La cérémonie de réouverture de l’église Saint-Étienne-du-Rouvray a été largement relayée par les médias, hier dimanche. La liturgie est un langage qui parle d’abord aux oreilles des croyants, et peut-être aussi une gestuelle que perçoivent d’abord ce que le théologien Pierre Rousselot appelait « les yeux de la foi ». Il s’agissait d’un « rite pénitentiel de réparation », qui n’est guère transposable dans un idiome areligieux. Et pourtant, il semble qu’il y ait eu de l’intérêt pour ce langage et cette gestuelle, en dehors des fidèles de l’Église catholique. On peut l’expliquer par l’émotion persistante de l’opinion touchée par ce meurtre à l’autel, avec son caractère singulier. Le maire de Saint-Étienne-du-Rouvray appartient au parti communiste. Depuis le drame du 26 juillet dernier, il n’a cessé d’être associé à tout ce qui a suivi, et il était encore là hier. On peut présumer qu’appartenant à une tradition areligieuse, il n’en a pas moins été touché par la mort de ce prêtre qu’il connaissait, et dont le meurtre avait une signification toute particulière.

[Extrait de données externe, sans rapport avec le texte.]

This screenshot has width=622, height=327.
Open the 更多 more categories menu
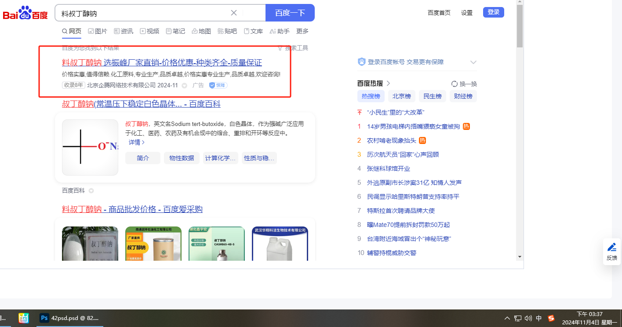pyautogui.click(x=302, y=31)
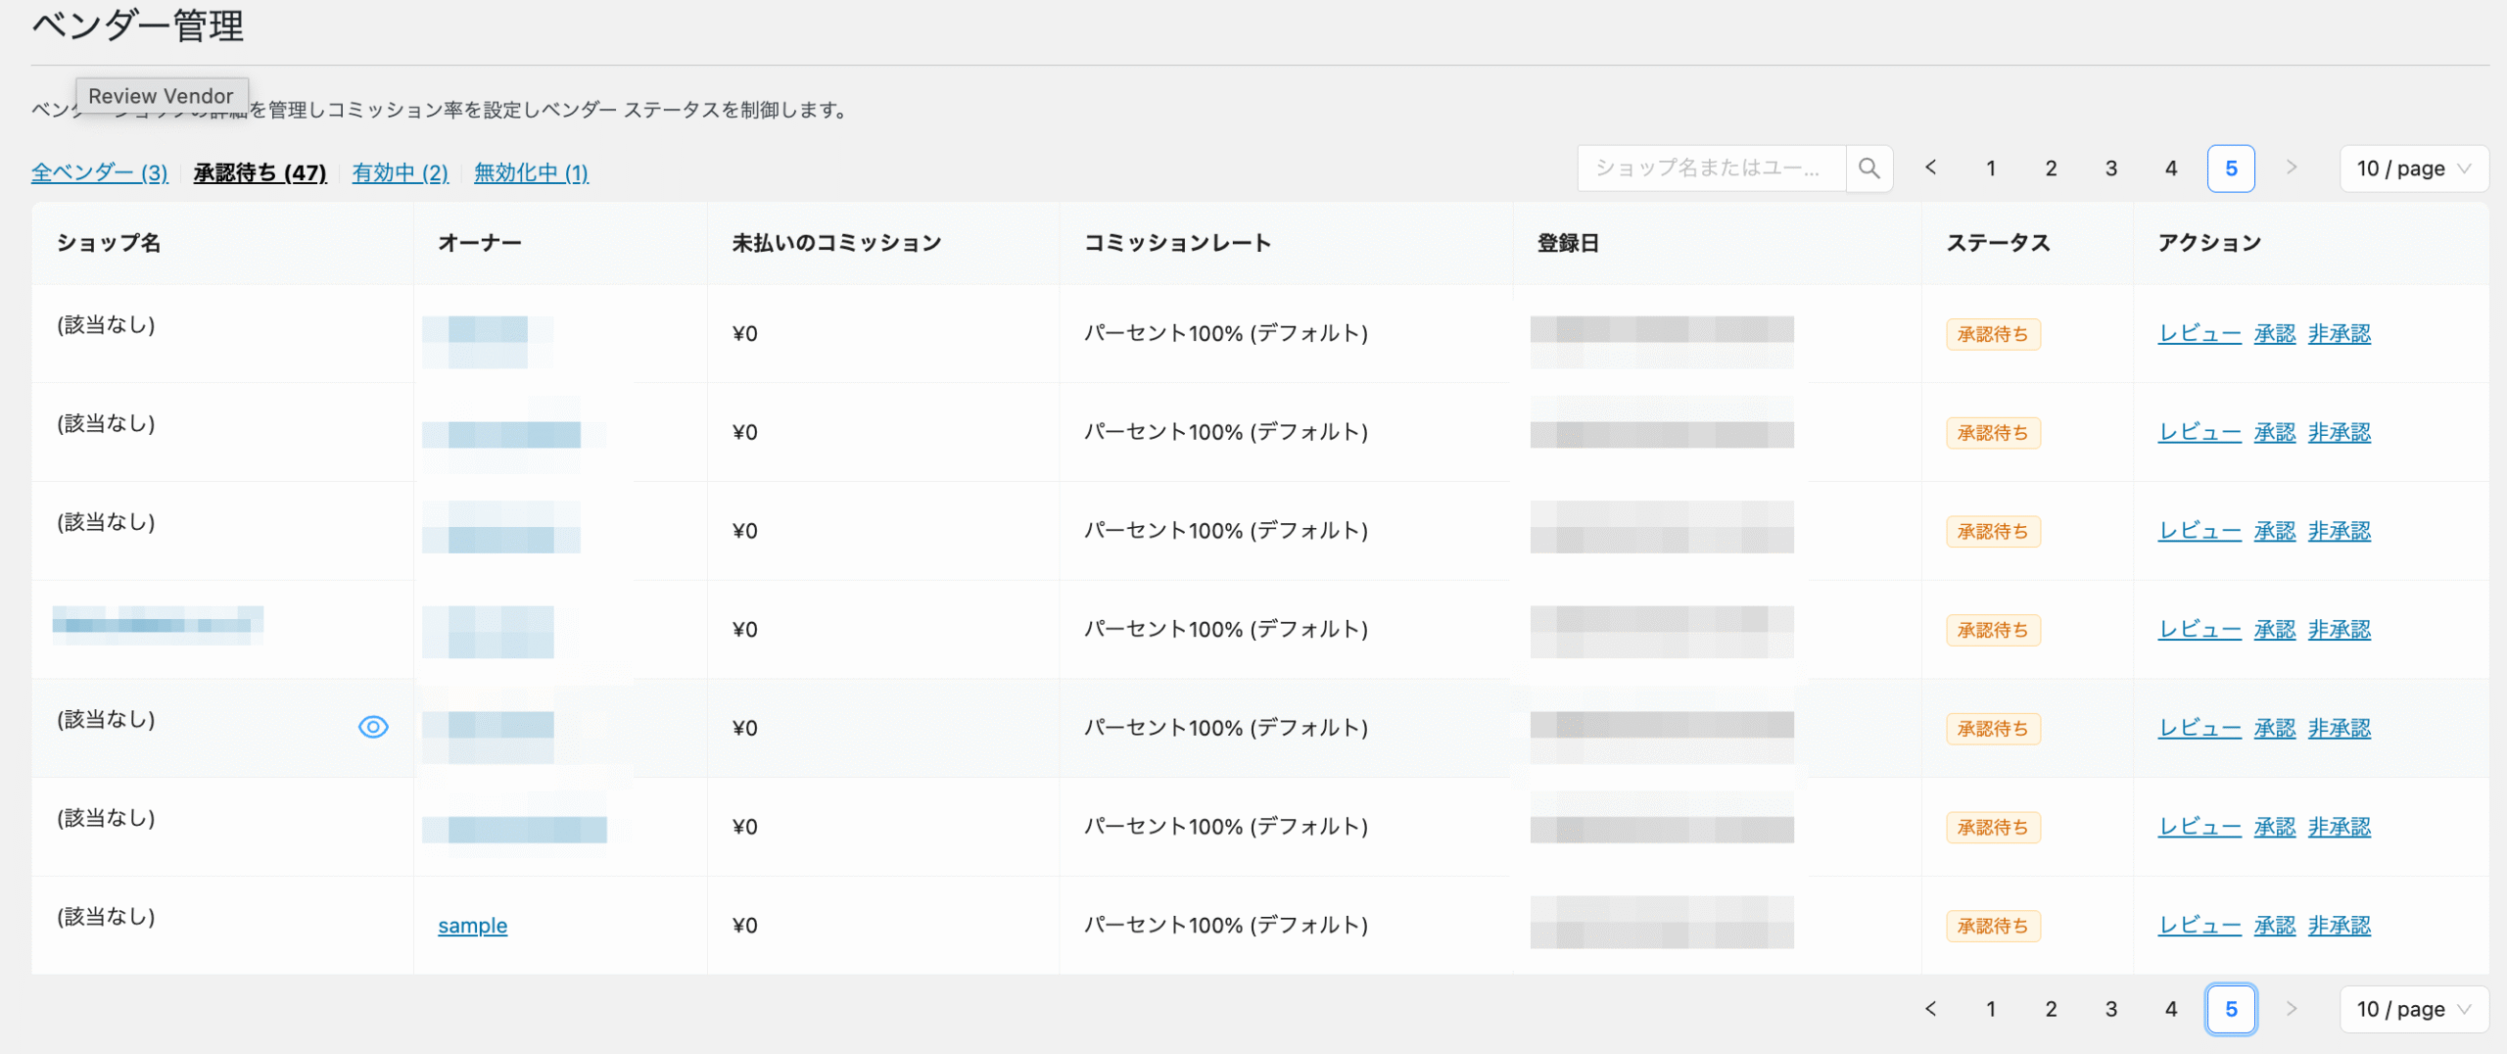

Il est possible de saisir le phénomène de diverses façons. Par exemple à la façon de Régis Debray, qui, dans son dernier livre, revient une fois encore sur l’importance de la croyance et du sacré au sein de la cité, sous le simple regard du sociologue et du médiologue : « Rien n’est sacré en soi, écrit-il, mais on ne connaît pas de société, fut-elle officiellement athée, qui n’ait en son sein un point de sacralité, légitimant le sacrifice et interdisant le sacrilège. Le sacralisé ou l’intouchable se distingue du profane et de l’anodin par des traits invariants reconnaissables à l’œil nu auxquels restent aveugles beaucoup d’esprits soi-disant émancipés. » (Allons au fait. Croyances historiques, réalités religieuses, Gallimard – France Culture.)

Tout en étant d’accord avec Régis Debray sur cette sorte de phénoménologie du sacré, j’ajouterais néanmoins que la liturgie de Saint-Étienne du Rouvray dépassait cette forme de sacralité. Il est vrai que pour la comprendre pleinement, il faut les oreilles du croyant et les yeux de la foi. Mais le surnaturel n’est étranger à nul homme et à nulle femme. Et je suis persuadé que beaucoup, pensant ne percevoir que du sacré, ne sont pas loin d’appréhender ce qu’il y a de surnaturel dans le sacrifice du père Jacques Hamel, à qui le Pape vient d’ouvrir sans attendre la route de la béatification.

Chronique diffusée sur Radio Notre-Dame le 3 octobre 2016.